ORIGINS OF
BLACK HISTORY MONTH
(http://www.history.com/topics/black-history/black-history-month)
The story of
Black History Month begins in 1915, half a century after the Thirteenth
Amendment abolished slavery in the United States. That September, the
Harvard-trained historian Carter G. Woodson and the prominent minister Jesse E.

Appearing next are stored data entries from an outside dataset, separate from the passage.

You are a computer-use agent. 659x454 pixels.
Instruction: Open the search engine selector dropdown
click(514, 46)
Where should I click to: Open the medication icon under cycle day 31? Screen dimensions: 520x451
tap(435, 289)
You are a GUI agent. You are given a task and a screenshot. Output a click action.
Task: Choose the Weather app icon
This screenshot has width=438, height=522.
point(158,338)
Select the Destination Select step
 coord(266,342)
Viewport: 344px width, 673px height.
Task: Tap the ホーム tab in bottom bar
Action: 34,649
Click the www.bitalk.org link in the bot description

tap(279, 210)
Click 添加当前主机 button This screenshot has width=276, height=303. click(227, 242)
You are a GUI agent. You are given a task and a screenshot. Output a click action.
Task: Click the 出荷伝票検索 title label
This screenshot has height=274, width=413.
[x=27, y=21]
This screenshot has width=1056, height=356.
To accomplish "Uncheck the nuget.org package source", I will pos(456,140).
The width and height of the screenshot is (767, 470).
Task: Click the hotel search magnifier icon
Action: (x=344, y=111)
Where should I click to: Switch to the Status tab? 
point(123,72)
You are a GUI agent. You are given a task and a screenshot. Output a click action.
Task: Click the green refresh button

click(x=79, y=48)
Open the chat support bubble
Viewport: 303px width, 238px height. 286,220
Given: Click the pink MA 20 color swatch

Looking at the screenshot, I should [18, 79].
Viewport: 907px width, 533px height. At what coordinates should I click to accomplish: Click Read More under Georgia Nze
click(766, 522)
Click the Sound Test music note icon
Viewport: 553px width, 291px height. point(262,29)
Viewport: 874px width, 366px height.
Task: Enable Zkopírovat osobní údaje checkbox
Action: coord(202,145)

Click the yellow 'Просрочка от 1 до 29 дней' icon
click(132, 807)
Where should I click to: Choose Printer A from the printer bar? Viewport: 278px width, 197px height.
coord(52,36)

Moorland founded the Association for the Study of Negro Life and History
(ASNLH), an organization dedicated to researching and promoting achievements by
black Americans and other peoples of African descent. Known today as the
Association for the Study of African American Life and History (ASALH), the
group sponsored a national Negro History week in 1926, choosing the second week
of February to coincide with the birthdays of Abraham Lincoln and Frederick
Douglass. The event inspired schools and communities nationwide to organize
local celebrations, establish history clubs and host performances and lectures.
In the
decades the followed, mayors of cities across the country began issuing yearly
proclamations recognizing Negro History Week. By the late 1960s, thanks in part
to the Civil Rights Movement and a growing awareness of black identity, Negro
History Week had evolved into Black History Month on many college campuses.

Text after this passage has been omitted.